I want to access a column/index in a dataframe that is a concatenation between 2 dataframes, one that has a multiindex, and an other that doesn't. Questions are inside the code.
import numpy as np
import pandas as pd
df1 = pd.DataFrame(np.ones((2, 2)), columns=["a", "b"])
df2_cols = pd.MultiIndex.from_tuples([("c", 1), ("d", 2)])
df2 = pd.DataFrame(data=np.ones((2, 2)), columns=df2_cols)
df = pd.concat([df1, df2], axis=1)
print(df)
Output:
a b (c, 1) (d, 2)
0 1.0 1.0 1.0 1.0
1 1.0 1.0 1.0 1.0
Now accesing different parts of the new Dataframe:
df1.loc[:, "a"] # works
df.loc[:, "a"] # works
df2.loc[:, ("c", 1)] # works
df.loc[:, ("c", 1)] # crashes -> is it possible to access this column using loc?
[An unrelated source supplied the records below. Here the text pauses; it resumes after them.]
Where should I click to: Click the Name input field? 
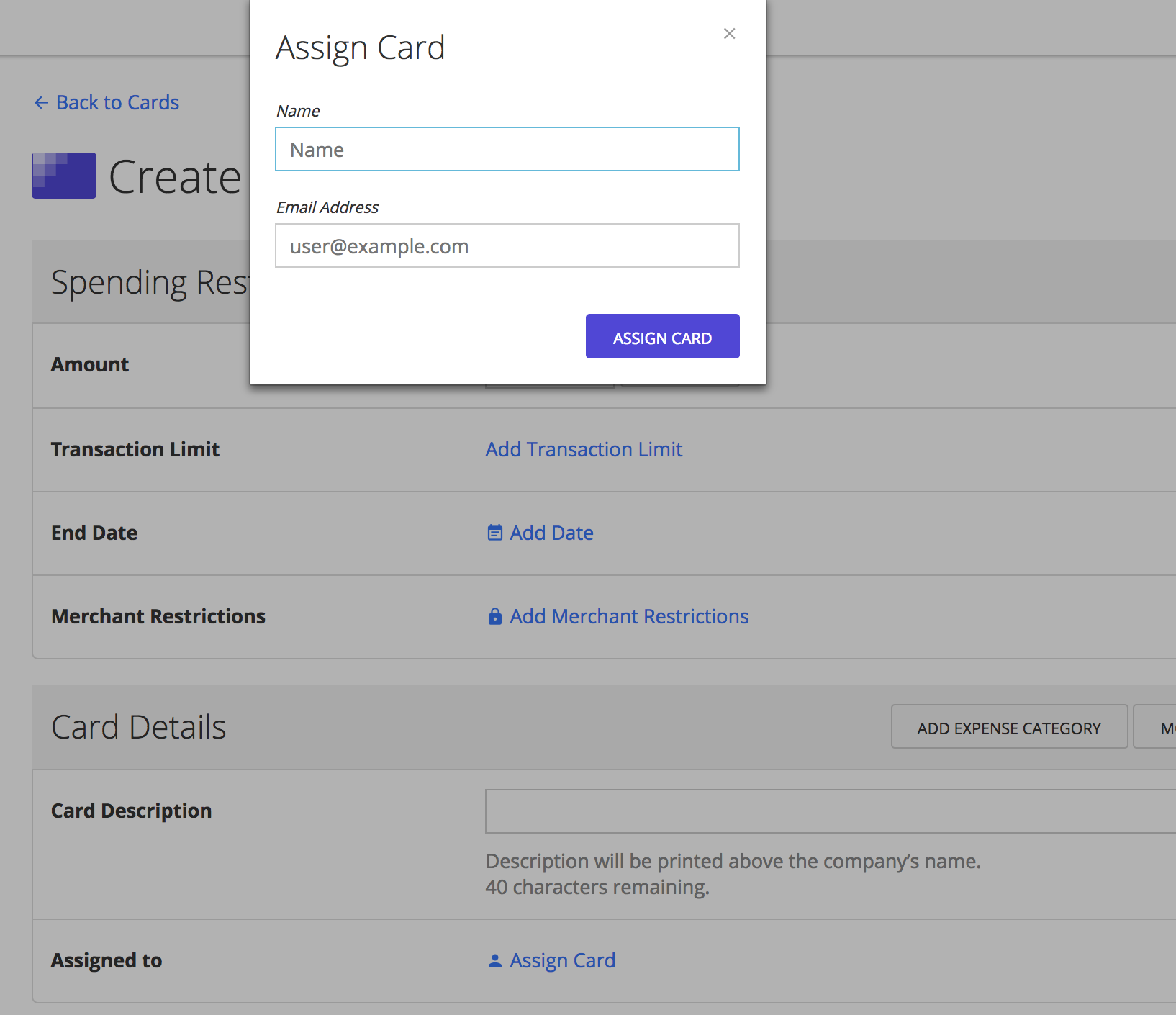[507, 150]
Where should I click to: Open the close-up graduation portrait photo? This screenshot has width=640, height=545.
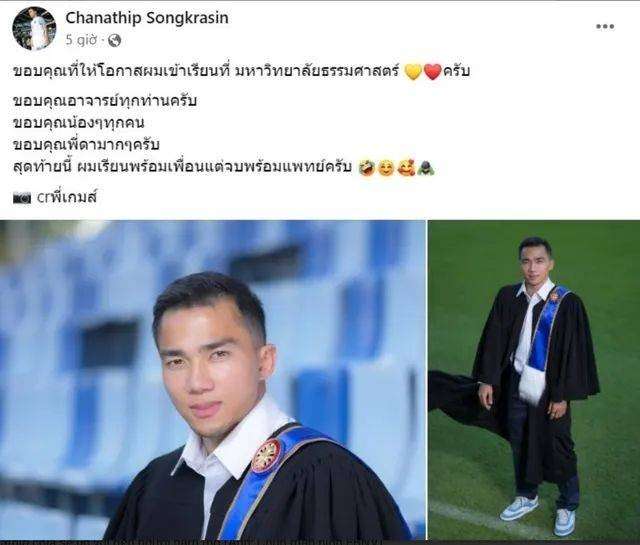[x=213, y=380]
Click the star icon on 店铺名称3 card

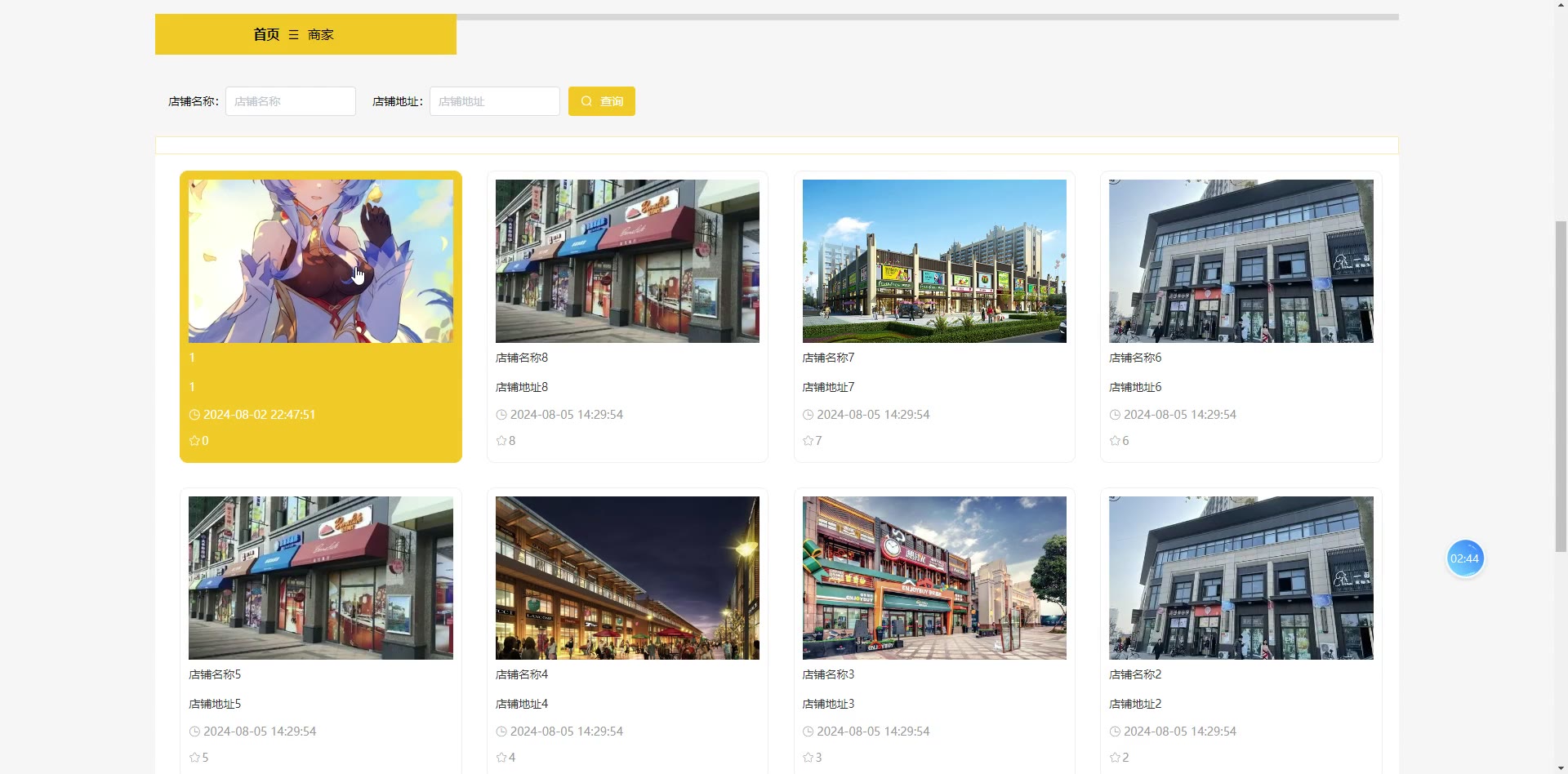(808, 758)
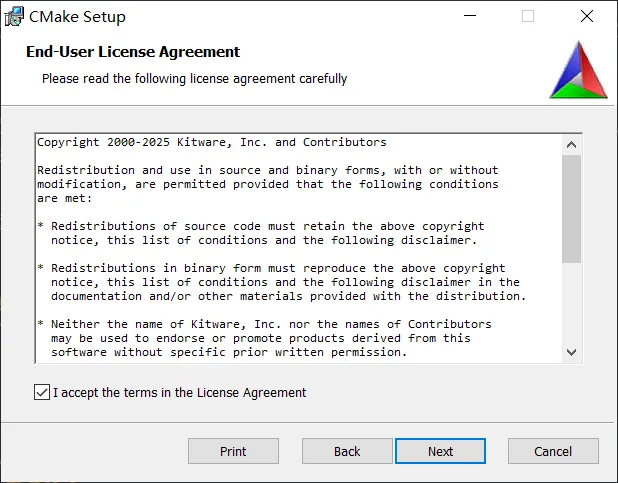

# even this crashes, where I am directly using the name provided by the dataframe column:
df.loc[:, df.columns[2]]
Error:
KeyError: "None of [Index(['c', 1], dtype='object')] are in the [columns]"
df[("c", 1)] # interestingly works
df = df.T
df.loc[("c", 1)] # crashes -> is it possible to access this index using loc?
I know I can use iloc or the option here: join multiindex dataframe with single-index dataframe breaks multiindex format, which makes sure that the multiindex format stays in the new dataframe. But wondering if it is possible without that.
CodePudding user response:
Seems like a bug to me.
You can cheat and use 2D slicing:
df.loc[:, [('c', 1)]]
Output:
(c, 1)
0 1.0
1 1.0
You can assign correctly:
df.loc[:, [('c', 1)]] = [8,9]
Updated DataFrame:
a b (c, 1) (d, 2)
0 1.0 1.0 8 1.0
1 1.0 1.0 9 1.0
If you need a Series:
df.loc[:, [('c', 1)]].squeeze()
Output:
0 1.0
1 1.0
Name: (c, 1), dtype: float64